When using Putty to SSH into a Linux server, while running XMING to display XWindows, when switching between Windows Windows and the PUTTY terminal window, sometimes PUTTY is frozen. Sometimes the application I switch from is frozen too.

We are running:
OS: Win7Prox64bit
SSH: PUTTY 0.60
XServer: XMing 6.9.0.31

Any ideas?

Similar problems have been reported by:
http://techguy.org/925390
http://techguy.org/909343


----------



## jiml8 (Jul 3, 2005)

Have you tried cygwin instead?


----------



## lunarlander (Sep 22, 2007)

Maybe Win7 is too new for it. Try the putty.exe / properties / compatibility settings.


----------



## askWinters (Aug 11, 2010)

Please elaborate upon what you mean by "Try the putty.exe / properties / compatibility settings." 
Thanks.


----------



## lunarlander (Sep 22, 2007)

Right click on putty, choose Properties, then Compatibility tab. Tell it to run under XP emulation.


----------



## askWinters (Aug 11, 2010)

Thank you. I will try that. Meanwhile I found this site: http://www.softpedia.com/reviews/wi...nning-on-Windows-7-Part-V-Review-107245.shtml referenced the same problem.
Our employees get this message to: "SSH, Telnet and Rlogin client has stopped working"

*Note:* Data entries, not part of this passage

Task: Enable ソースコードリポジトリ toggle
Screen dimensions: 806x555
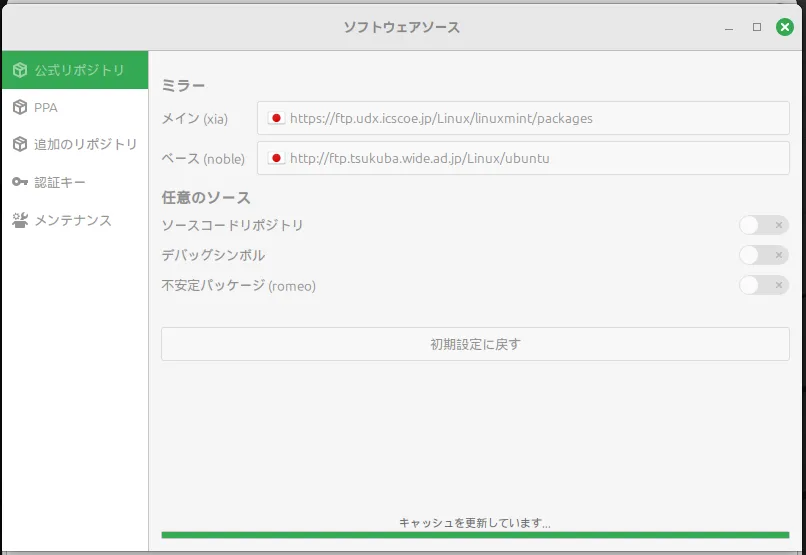Action: click(x=763, y=225)
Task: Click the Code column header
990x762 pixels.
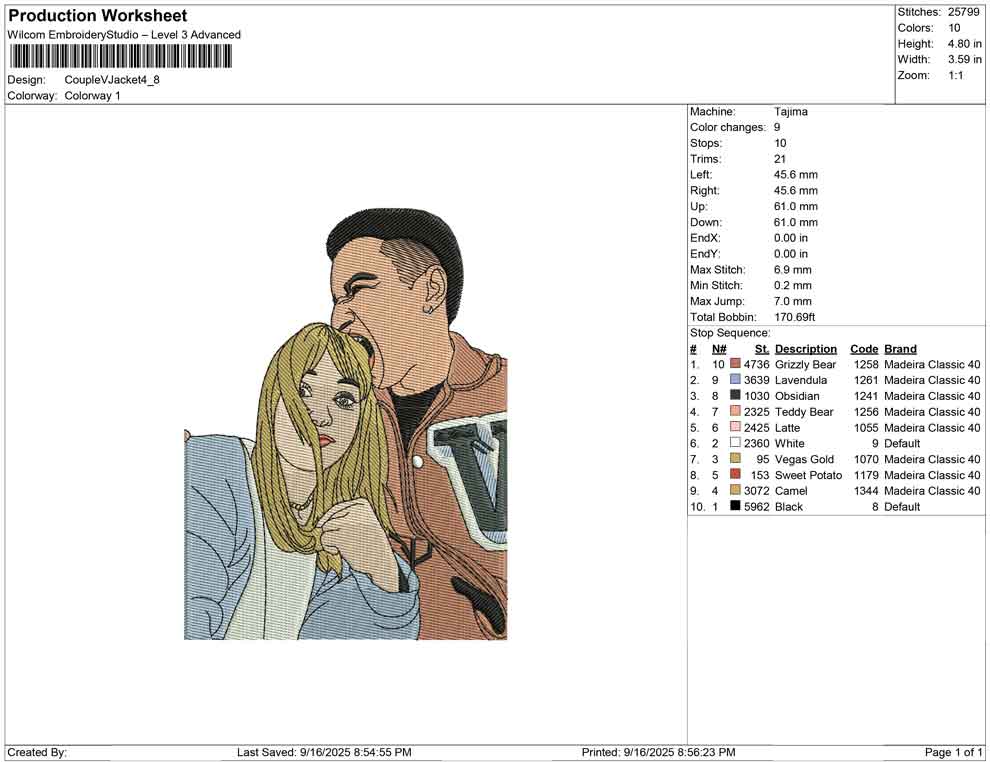Action: click(863, 349)
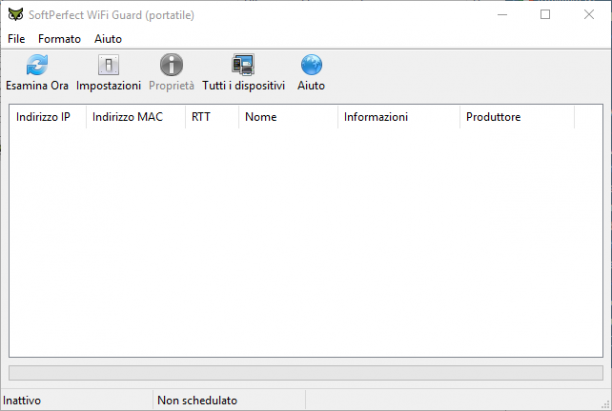
Task: Click the Esamina Ora refresh icon
Action: click(37, 65)
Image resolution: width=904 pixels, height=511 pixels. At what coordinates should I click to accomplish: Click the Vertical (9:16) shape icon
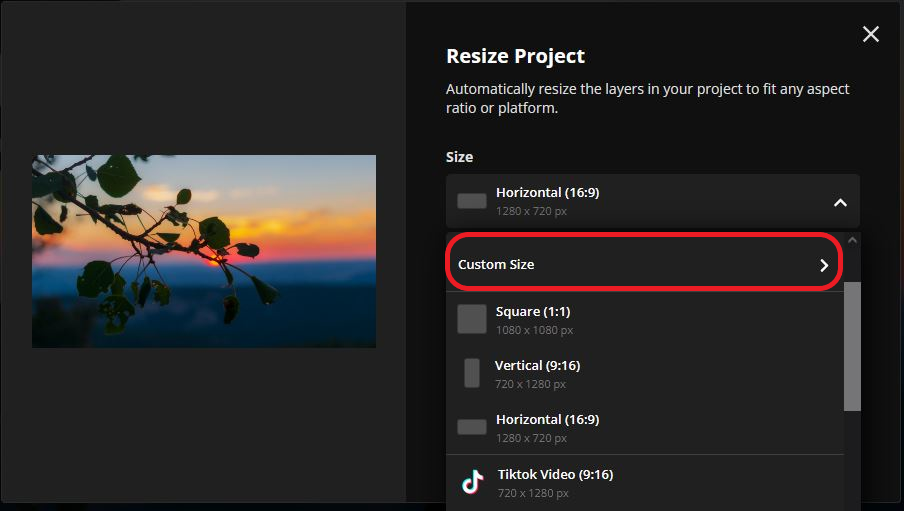472,373

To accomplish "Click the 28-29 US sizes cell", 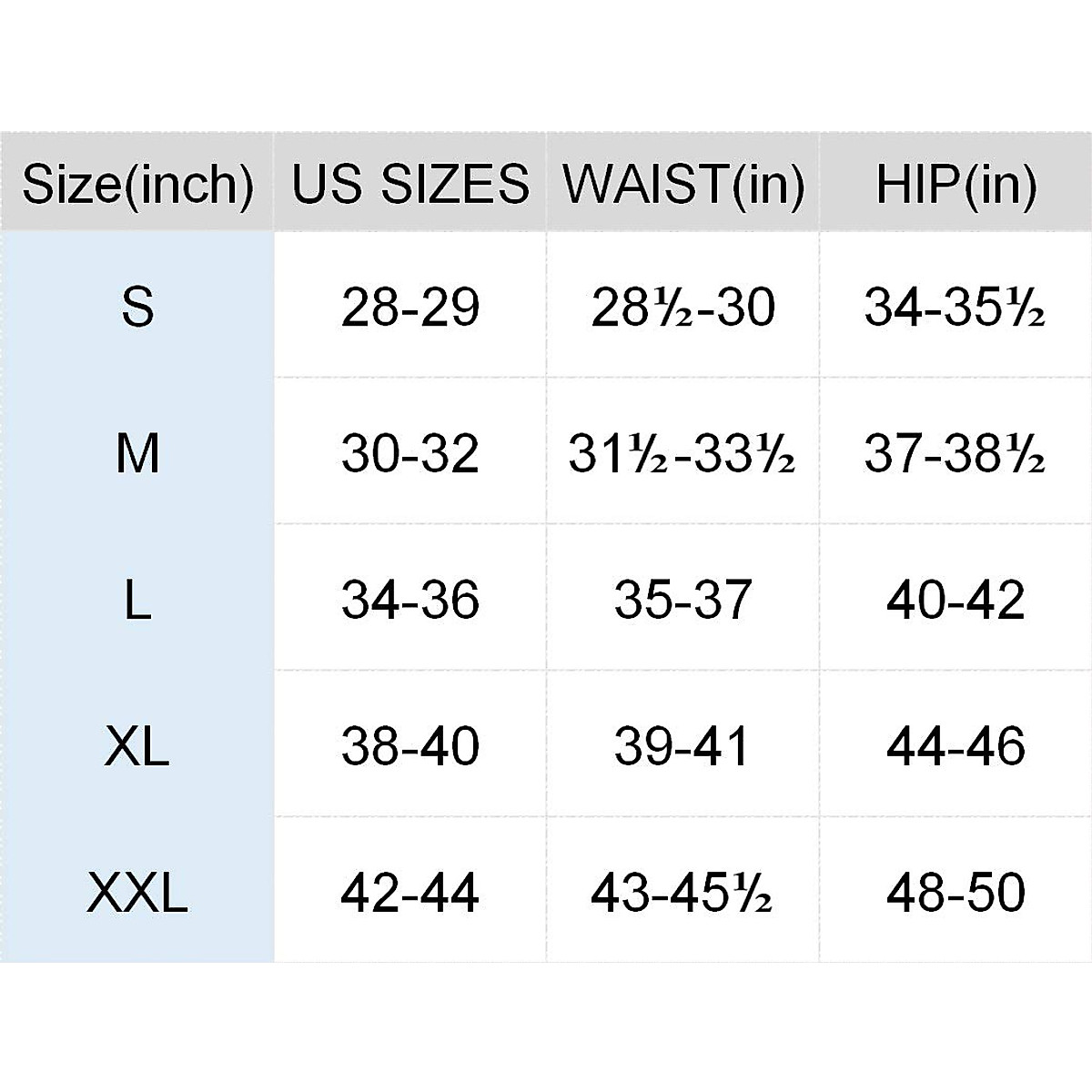I will point(410,307).
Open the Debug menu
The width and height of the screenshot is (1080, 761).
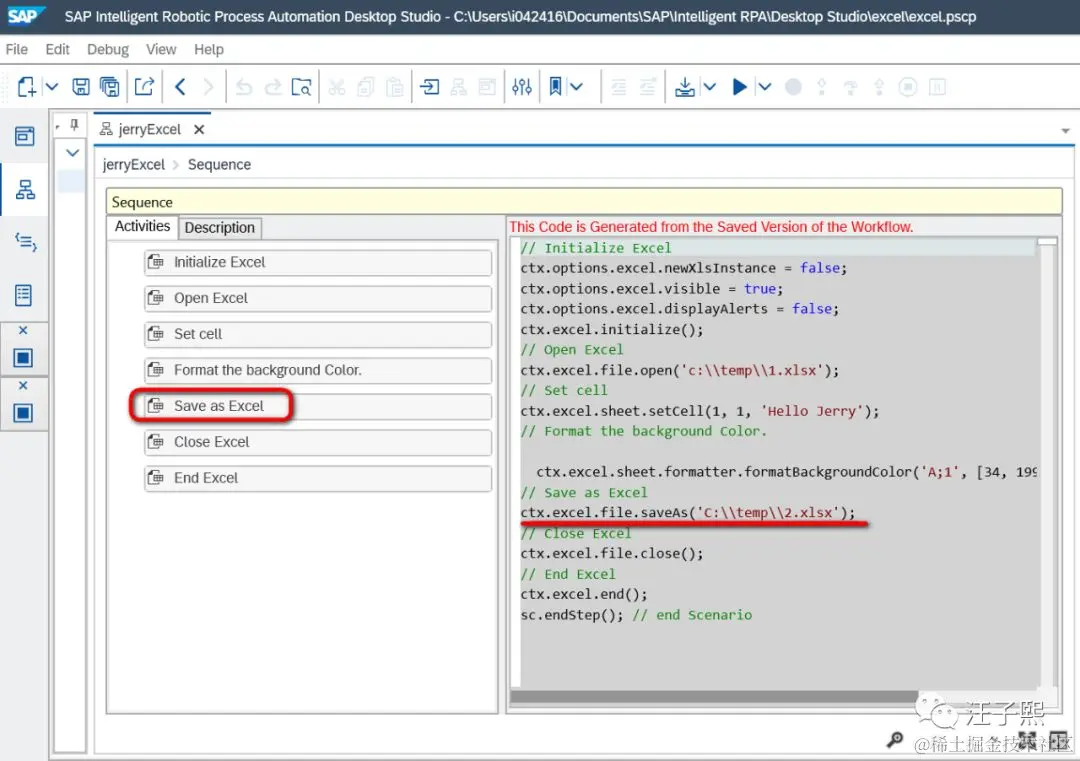pos(107,50)
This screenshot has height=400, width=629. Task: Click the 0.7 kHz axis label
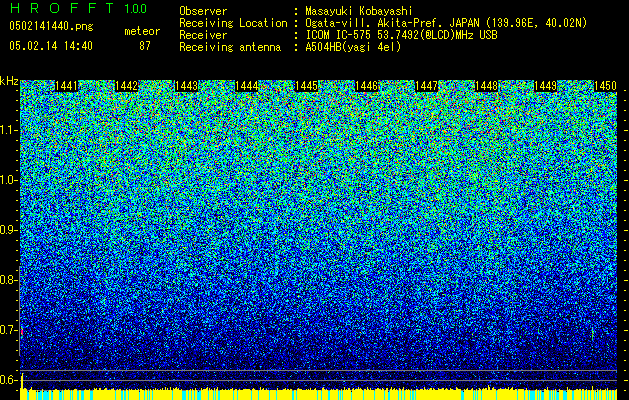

I will what you have suggested and will report back. Thank you.


----------



## Cookiegal (Aug 27, 2003)

Thread has been reopened as requested.

Threads close after 45 days of inactivity. If posters seeking help don't reply within that time period then it appears that they have decided to abandon the thread and/or may have sought help elsewhere.


----------



## askWinters (Aug 11, 2010)

The issue still occurs even if set for XP mode.


----------



## Squashman (Apr 4, 2003)

askWinters said:


> The issue still occurs even if set for XP mode.


Running Putty in Compatibility Mode is not the same as XP mode. Which did you try?

I run putty just fine in Windows 7 64 bit but I don't run xming nor do I know what it is.


----------



## askWinters (Aug 11, 2010)

From the Compatibility Tab on the properties Window of any given executable, you may check the "Run this program in compatibility mode for" check box to enable compatibility mode. The drop down menu below it allows you to select:
Windows 95
Windows 98 / ME
Windows NT 4.0 SP5
Windows 2000
Windows XP SP2
Windows XP SP3
Windows Server 2003 SP1
Windows Server 2008 SP1
Windows Vista
Windows Vista SP1
Windows Vista SP2

What do you mean by your post Squashman?


----------



## Squashman (Apr 4, 2003)

That is not XP mode. That is the compatability setting.


----------



## askWinters (Aug 11, 2010)

Ah yes. I see. I apologize for the typo. As directed by lunarlander, I tried the Compatibility Mode with the XP3 option. 

Are you suggesting that I try downloading and running XP Mode?


----------



## etaf (Oct 2, 2003)

re-opened at OP request


----------



## Cookiegal (Aug 27, 2003)

Reopened again.


----------



## askWinters (Aug 11, 2010)

resolution was to stop using putty and start using Xshell by Netsarang. Netsarang also offers an entire Xmanager package that includes both SSH and X. Seems like both are really nice software packages and work very well so far in testing.


----------



## jiml8 (Jul 3, 2005)

Cygwin does the same thing and more, and is free.


----------



## Squashman (Apr 4, 2003)

jiml8 said:


> Cygwin does the same thing and more, and is free.


DeJaVu.


----------



## Sann (Dec 22, 2011)

I had the same problem up to now. I am using win7 (64bit). 

Just right click on putty.exe, and choose "Troubleshoot Compatibility", then follow the common sense and it should not crash anymore.


----------